Labour’s Hutt South MP Trevor Mallard and the Rail and Maritime Transport Union say they have written to the Ministry of Business, Innovation and Enterprise asking for an urgent probe into the allegations.
The Chinese engineers were brought to New Zealand to remedy asbestos found in Chinese-made locomotives. The work was done at KiwiRail’s Lower Hutt workshops.
“My understanding is that a number of Chinese railway engineers dealing with the asbestos issue are being paid well below the minimum wage,” Mr Mallard said.
“The figure quoted to me was $NZ3 per hour but I have also heard $US40 ($NZ47.16) per day.
The ministry says it has received information and is making inquiries.
Forty DL locomotives, bought in 2010, needed to be taken out of service earlier this year after asbestos was found in soundproofing material.
The RMTU says the purchase of overseas rolling stock has been a sorry tale and the underpaying allegations needed to be investigated quickly.
Chinese staff were also working in Picton doing remedial work on the flat deck wagons, again under warranty.
“Again we’re hearing horror stories about the terms under which they are working,” said acting general secretary Todd Valster.
KiwiRail says the workers were employed by Chinese locomotive makers CNR and it was not privy to wage arrangements.
However, it took contractors’ welfare seriously and would be investigating.
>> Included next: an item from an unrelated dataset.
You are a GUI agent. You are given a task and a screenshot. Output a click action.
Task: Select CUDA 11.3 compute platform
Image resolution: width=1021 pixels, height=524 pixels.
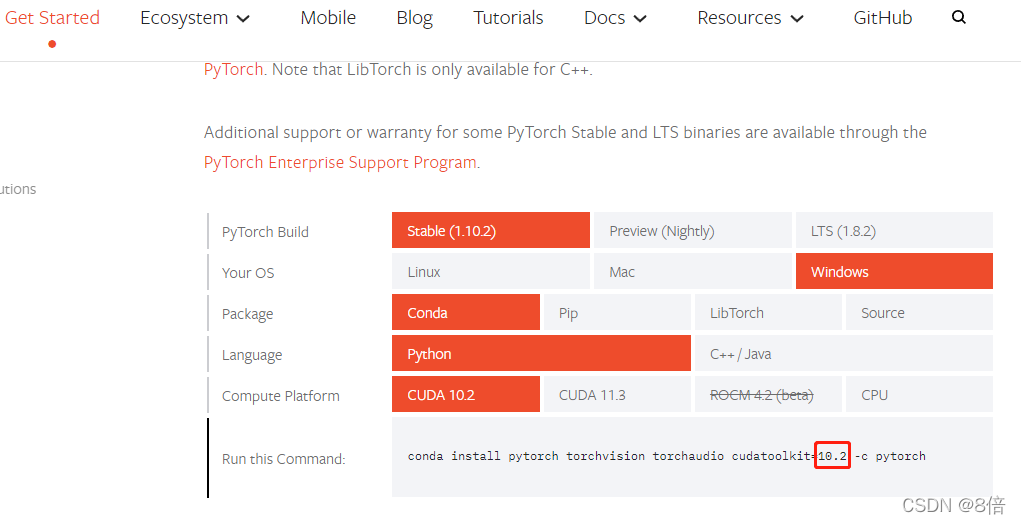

It would co-operate with any ministry inquiry, it said in a statement.
CNR could not be immediately contacted for comment.
The union says the rolling stock should have been built at Dunedin’s Hillside workshops, which have since closed because of a lack of work.
But KiwiRail says the last locomotive made in New Zealand was in the late 1950s and was steam-powered.
New Zealand didn’t have the capability to produce enough new locomotives quickly enough, it said.